PROVIDED PASSAGE:
A second is that Google-only exclusivity is an antitrust problem. No one else will be selling access to orphan works; it would be illegal for them to. That's a government-conferred franchise, and unlike the “monopoly” of copyright itself, it would be concentrated in Google's hands. It was gratifying to see the Department of Justice agree both with my belief that the settlement would create worrisome barriers to entry and with my proposed fix: open up the settlement to any competitor on the same terms Google would receive.

A third reason for concern is inherent in the class action procedure itself. Class actions can be a powerful tool for justice, offering compensation for mass harms and deterring future wrongdoers. But because class action settlements impose a judgment on all of the class members, there's a serious risk that their own lawyers will sell them up the river for a song and make millions of dollars in legal fees for doing so. Guarding against such abuses requires looking closely at how the settlement treats different classes of copyright owners, whether class members are receiving sufficient notice of its terms, and how the Book Rights Registry will handle the money it receives from Google.

All three of these concerns flow from that same central feature that makes the settlement what it is: the literally unprecedented way the settlement uses a class action to create an opt-out system for selling books. Here, the plaintiffs aren't just giving up the right to sue Google for scanning their books; they're also being shanghaied into a complicated commercial deal that includes a controversial allocation of electronic book rights and requires them to give up the right in the future to sue Google for plenty of things it hasn't even contemplated doing yet.

A comprehensive digital books database would be a very good thing, but expediency is no substitute for the rule of law. Even if this settlement is “fair, reasonable, and adequate” to copyright owners, as the law requires, it would still be important to make sure that it doesn't create a bad precedent for future class actions. What if Union Carbide had been able to settle the Bhopal lawsuits on terms that allowed it to keep on pumping out toxic methyl isocyanate in the future, provided it split the revenue with people living nearby?

Settlement 1.1

I had hoped that Settlement 2.0 would fix these problems, but it's turned out to be more like Settlement 1.1: one big feature cut and a bunch of small bug fixes. The feature cut is that most foreign books—those from everywhere besides the U.S., the U.K., Canada, and Australia—are out of the settlement entirely. The new class excludes continental Europe, Japan, and New Zealand, home to the squeakiest wheels the first time around. They wanted out of the settlement, and they got it.

THE DATA:
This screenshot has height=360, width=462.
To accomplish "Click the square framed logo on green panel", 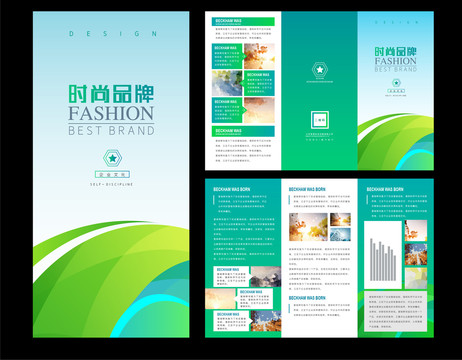I will click(x=320, y=120).
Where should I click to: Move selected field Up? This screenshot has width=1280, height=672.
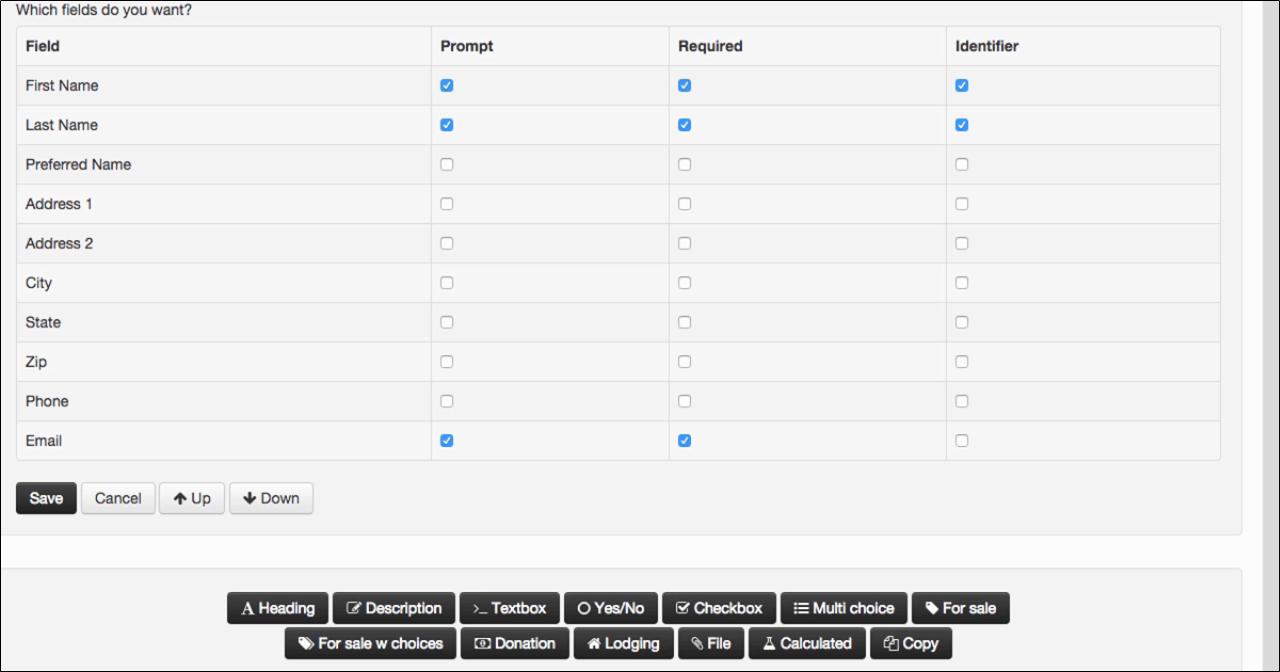(191, 498)
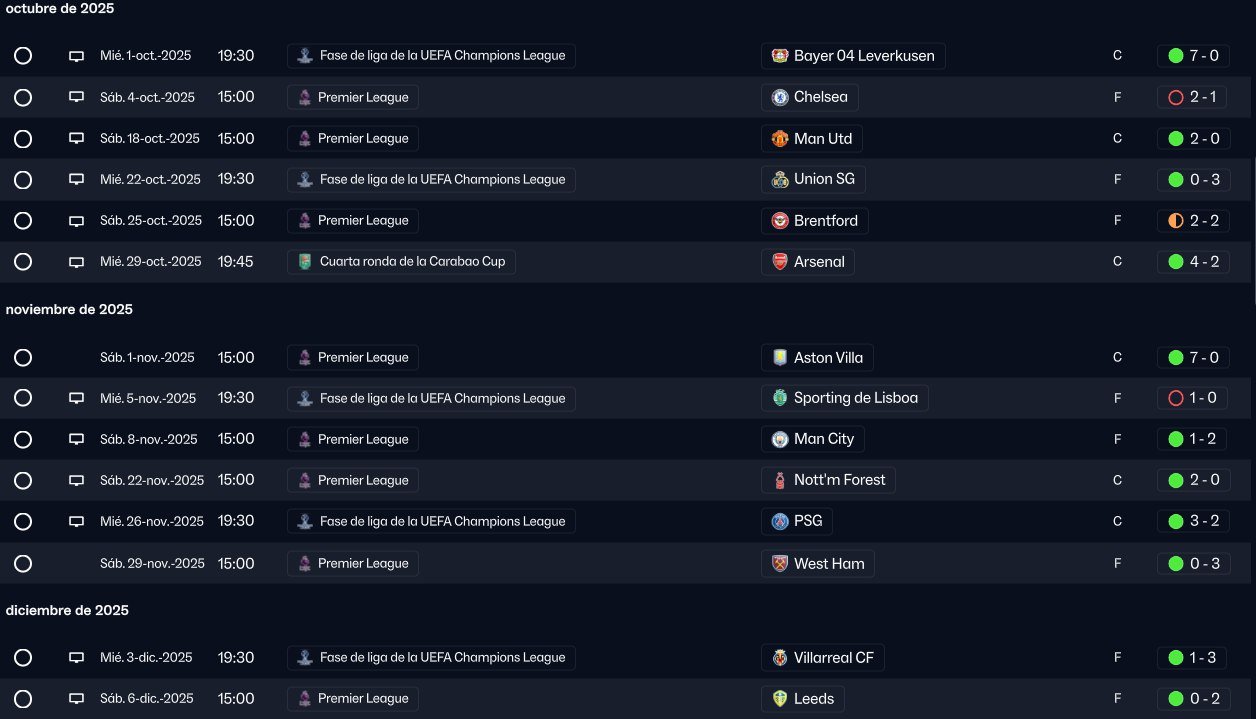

ACTION ITEM: Pick up the passage on the Google Books settlement after its last sentence and carry it on. None of the material is needed here.

RESPONSE AREA:
The smaller changes are mostly welcome news. Gone is the frightful provision by which revenue earned by copyright owners who didn't claim their books would be diverted to other copyright owners who did. In its place, there's a fully funded independent fiduciary to search for orphan owners. Other changes address competitive concerns. Copyright owners have more flexibility to negotiate a revenue split other than 63/37; Google has more flexibility to offer discounts to readers on its own dime; the price-setting algorithm has been defanged; and the most-favored-nations clause in Google's favor is gone. Google's recent promises to allow Creative Commons licenses and to let others set up their own branded storefronts to sell Google-hosted books are now officially in the settlement itself. The definitions have also gotten a clean-up job: comic books, children's books, and sheet music are now more clearly not covered.

Still, the dark heart of the deal remains: Google will still have effectively exclusive access to unclaimed books. That's still a problem of concentrated power, it's still an antitrust issue, and it still raises grave concerns about using a class action in this way. The next few months will be quite interesting; the parties are optimistically calling for the notice, objections, and fairness hearing to be wrapped up by mid-February.

A fuller response to the amended settlement will come in a white paper being drafted by the Public Interest Book Search Initiative. The paper should be completed by the first week in December.